The pluripotency factor LIN28 marks undifferentiated spermatogonia in mouse

Ke Zheng¹ , Xin Wu¹ , Klaus H Kaestner² and Peijing Jeremy Wang¹

¹Department of Animal Biology, University of Pennsylvania School of Veterinary Medicine, Philadelphia, PA 19104, USA

²Department of Genetics, University of Pennsylvania School of Medicine, Philadelphia, PA 19104, USA

author email corresponding author email

BMC Developmental Biology 2009, 9:38doi:10.1186/1471-213X-9-38


Published:	29 June 2009

Abstract

Background

Life-long production of spermatozoa depends on spermatogonial stem cells. Spermatogonial stem cells exist among the most primitive population of germ cells – undifferentiated spermatogonia. Transplantation experiments have demonstrated the functional heterogeneity of undifferentiated spermatogonia. Although the undifferentiated spermatogonia can be topographically divided into A_s(single), A_pr(paired), and A_al(aligned) spermatogonia, subdivision of this primitive cell population using cytological markers would greatly facilitate characterization of their functions.

Results

In the present study, we show that LIN28, a pluripotency factor, is specifically expressed in undifferentiated spermatogonia (A_s, A_pr, and A_al) in mouse. Ngn3 also specifically labels undifferentiated spermatogonia. We used Ngn3-GFP knockin mice, in which GFP expression is under the control of all Ngn3 transcription regulatory elements. Remarkably, Ngn3-GFP is only expressed in ~40% of LIN28-positive A_s(single) cells.

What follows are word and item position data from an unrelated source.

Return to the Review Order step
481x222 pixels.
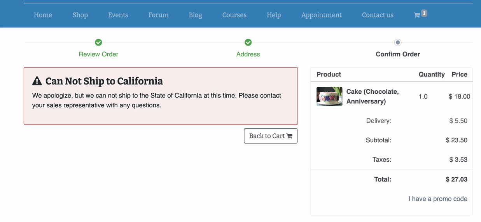point(98,54)
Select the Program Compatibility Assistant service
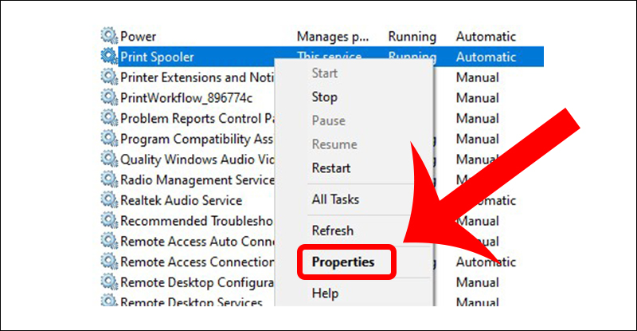 click(197, 139)
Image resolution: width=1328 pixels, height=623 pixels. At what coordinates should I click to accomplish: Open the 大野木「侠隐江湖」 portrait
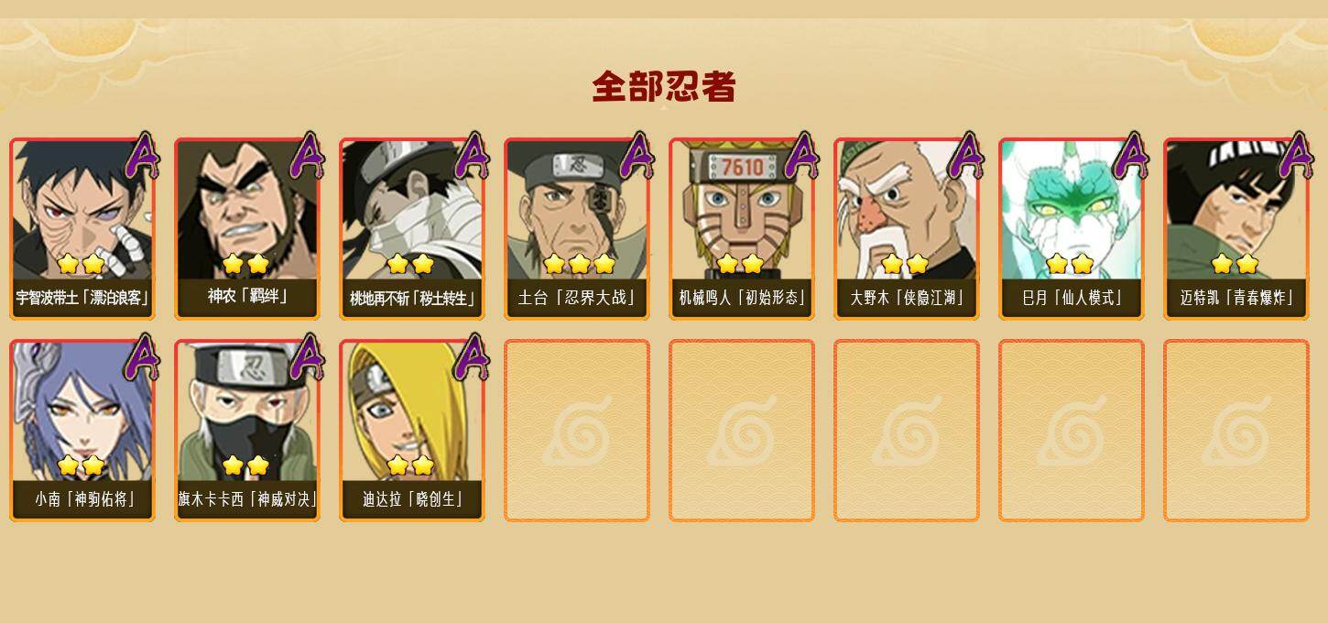pos(907,228)
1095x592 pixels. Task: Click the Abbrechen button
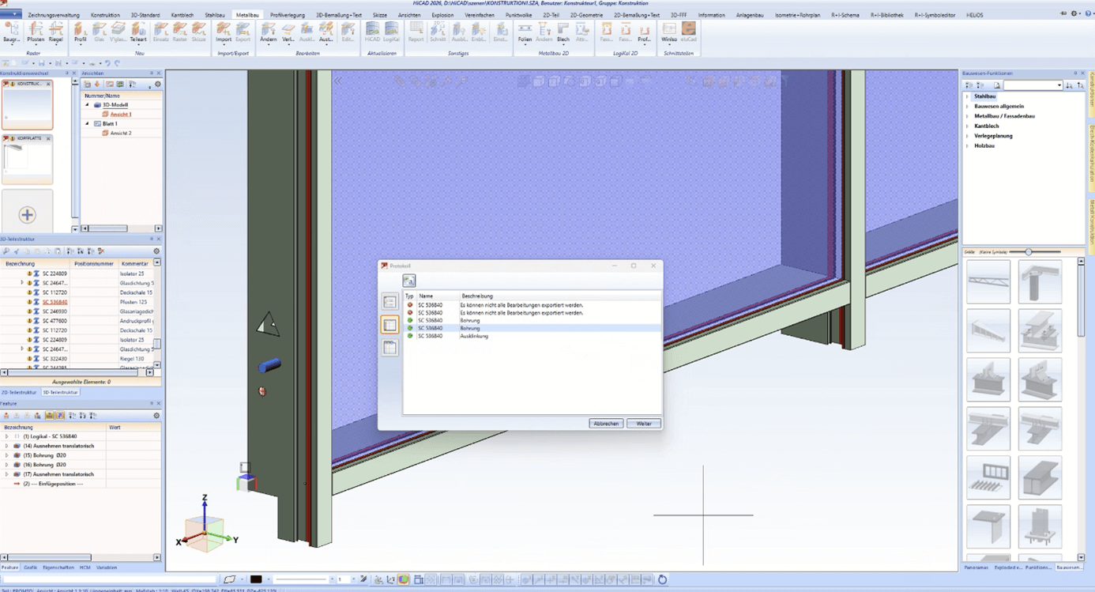[606, 424]
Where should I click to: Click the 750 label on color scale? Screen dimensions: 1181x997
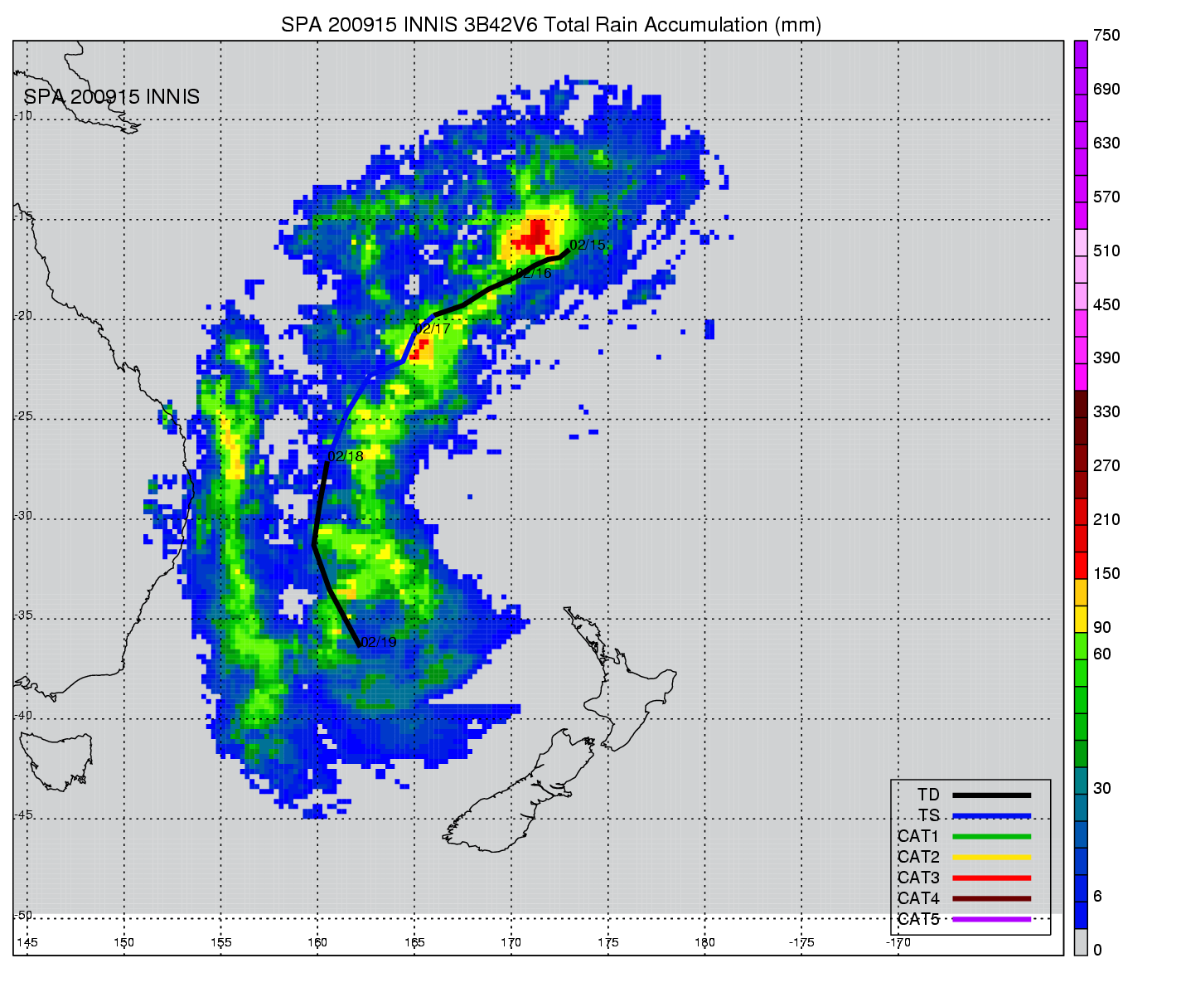1106,36
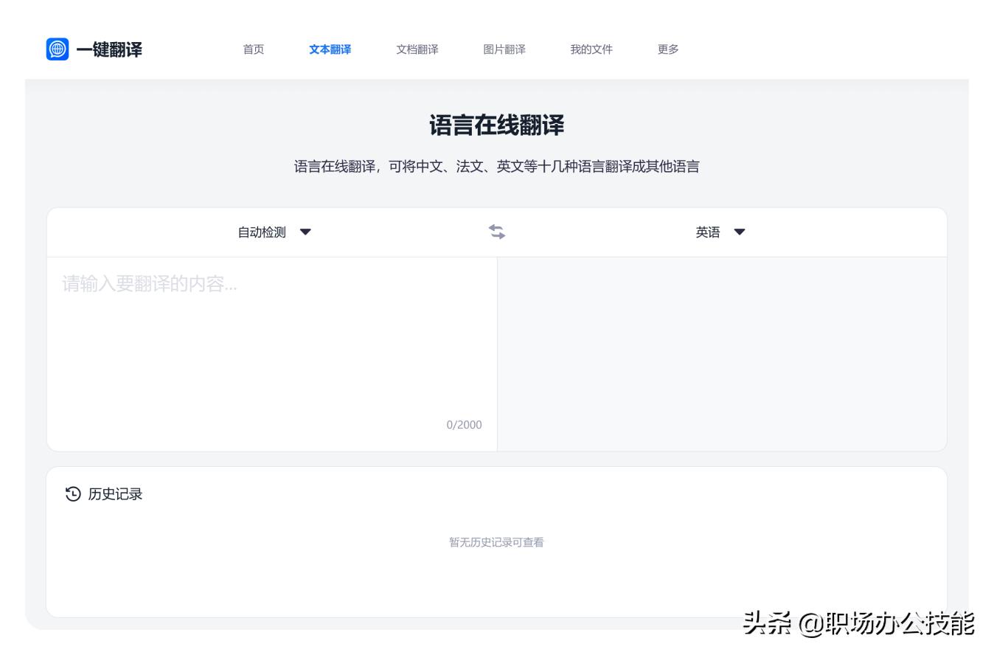Open the 首页 page
This screenshot has width=994, height=655.
point(253,49)
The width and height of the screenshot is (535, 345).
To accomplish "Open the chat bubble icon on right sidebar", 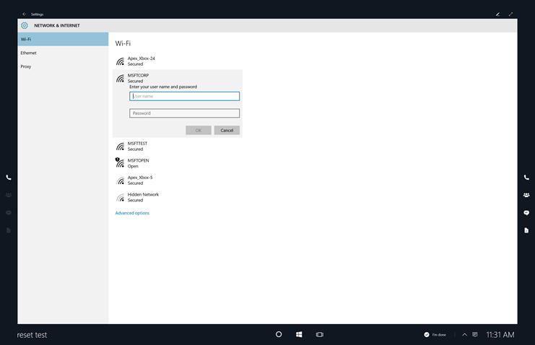I will (x=526, y=213).
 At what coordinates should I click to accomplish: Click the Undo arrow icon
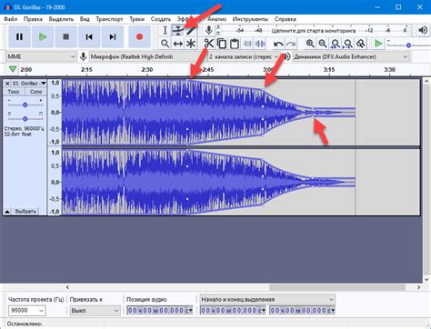[278, 44]
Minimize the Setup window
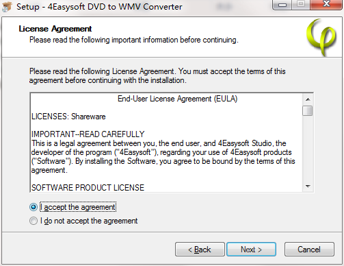344x266 pixels. pyautogui.click(x=282, y=5)
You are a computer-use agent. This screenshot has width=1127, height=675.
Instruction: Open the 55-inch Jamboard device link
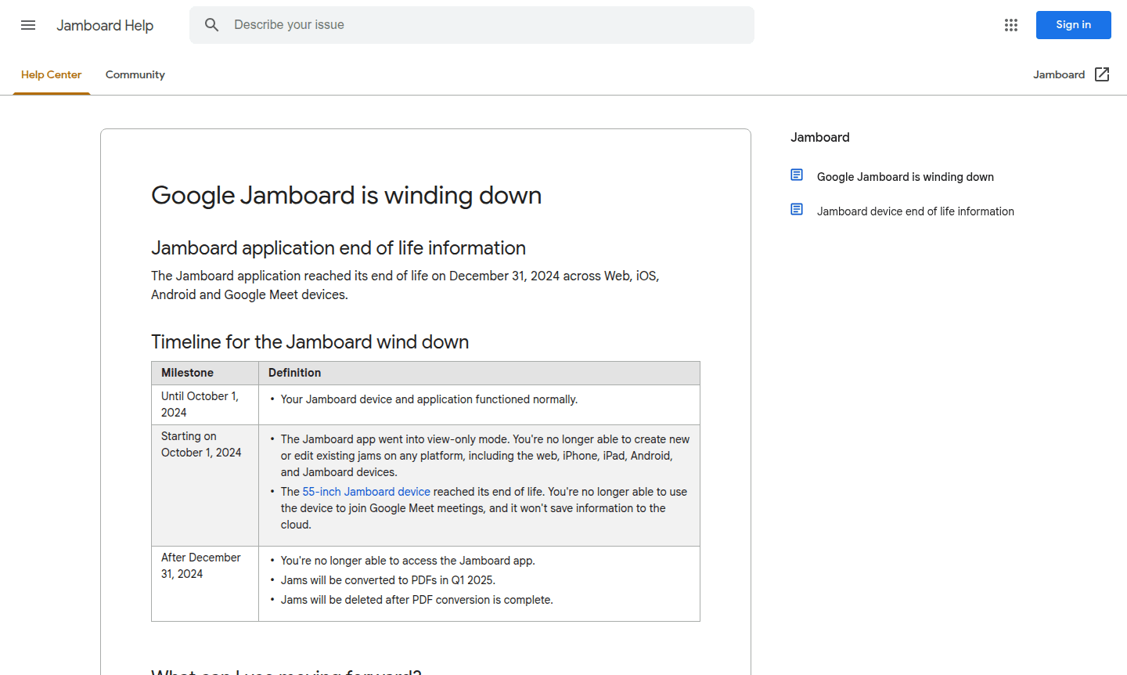pos(366,491)
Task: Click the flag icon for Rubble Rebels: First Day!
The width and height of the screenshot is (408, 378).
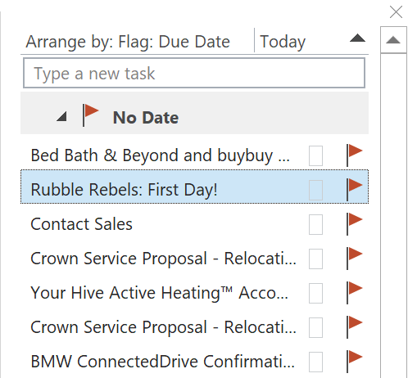Action: [x=354, y=190]
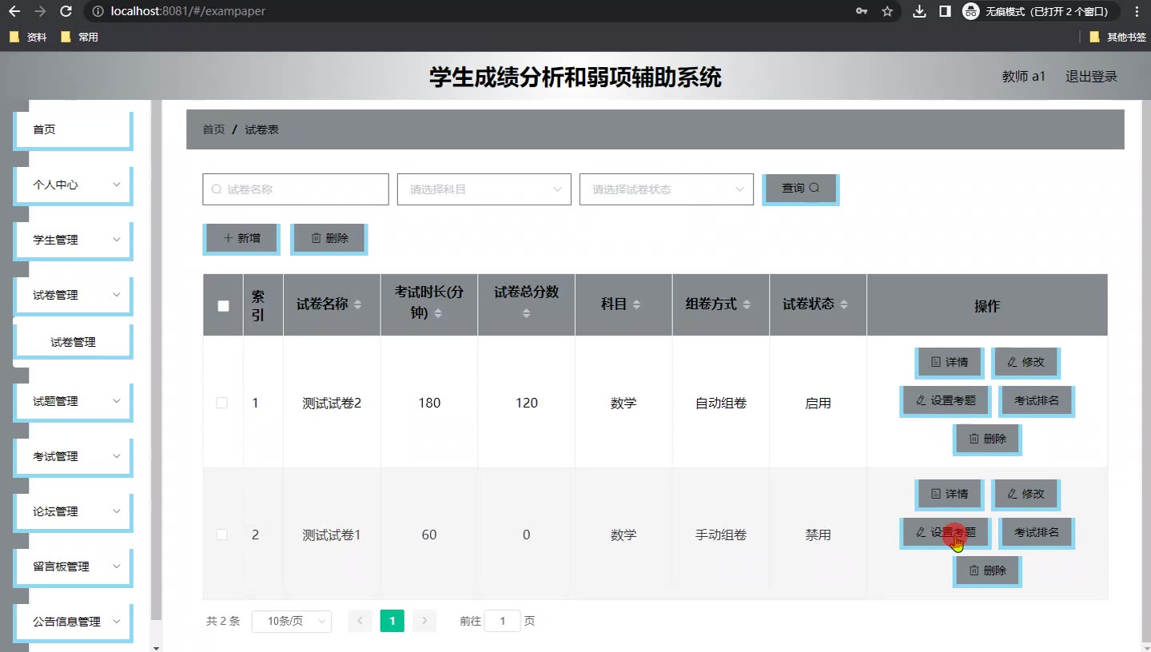Check the checkbox for 测试试卷1 row
Screen dimensions: 1151x652
pyautogui.click(x=222, y=535)
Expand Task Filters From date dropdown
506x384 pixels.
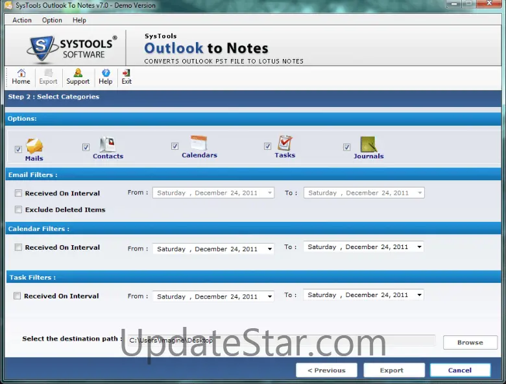pos(269,296)
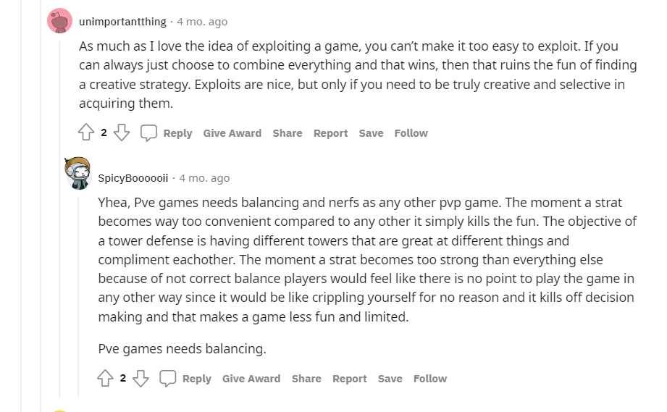
Task: Open SpicyBoooooii's avatar image
Action: click(x=77, y=173)
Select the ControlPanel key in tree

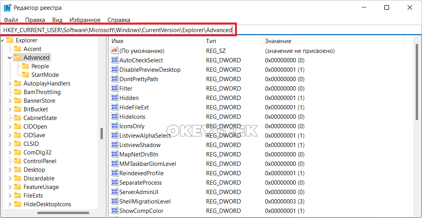[40, 161]
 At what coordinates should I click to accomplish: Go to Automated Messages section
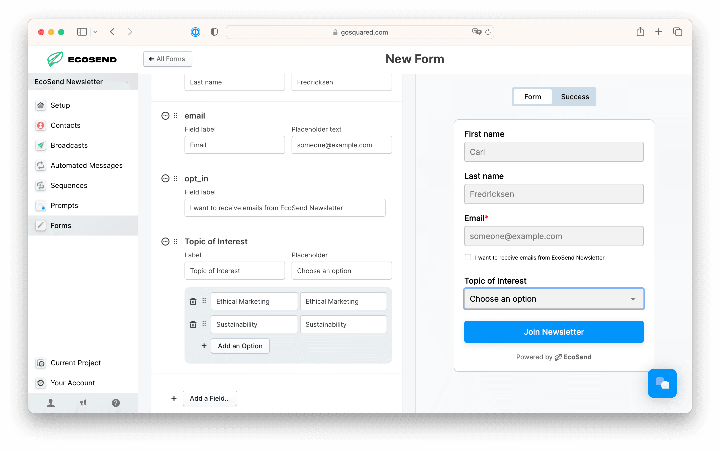click(x=86, y=165)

The percentage of Ngn3-GFP-positive clusters increases dramatically with the chain length of interconnected spermatogonia.

Conclusion

Our study demonstrates that LIN28 specifically marks undifferentiated spermatogonia in mice. These data, together with previous studies, suggest that the LIN28-expressing undifferentiated spermatogonia exist as two subpopulations: Ngn3-GFP-negative (high stem cell potential) and Ngn3-GFP-positive (high differentiation commitment). Furthermore, Ngn3-GFP-negative cells are found in chains of Ngn3-GFP-positive spermatogonia, suggesting that cells in the A_alspermatogonia could revert to a more primitive state.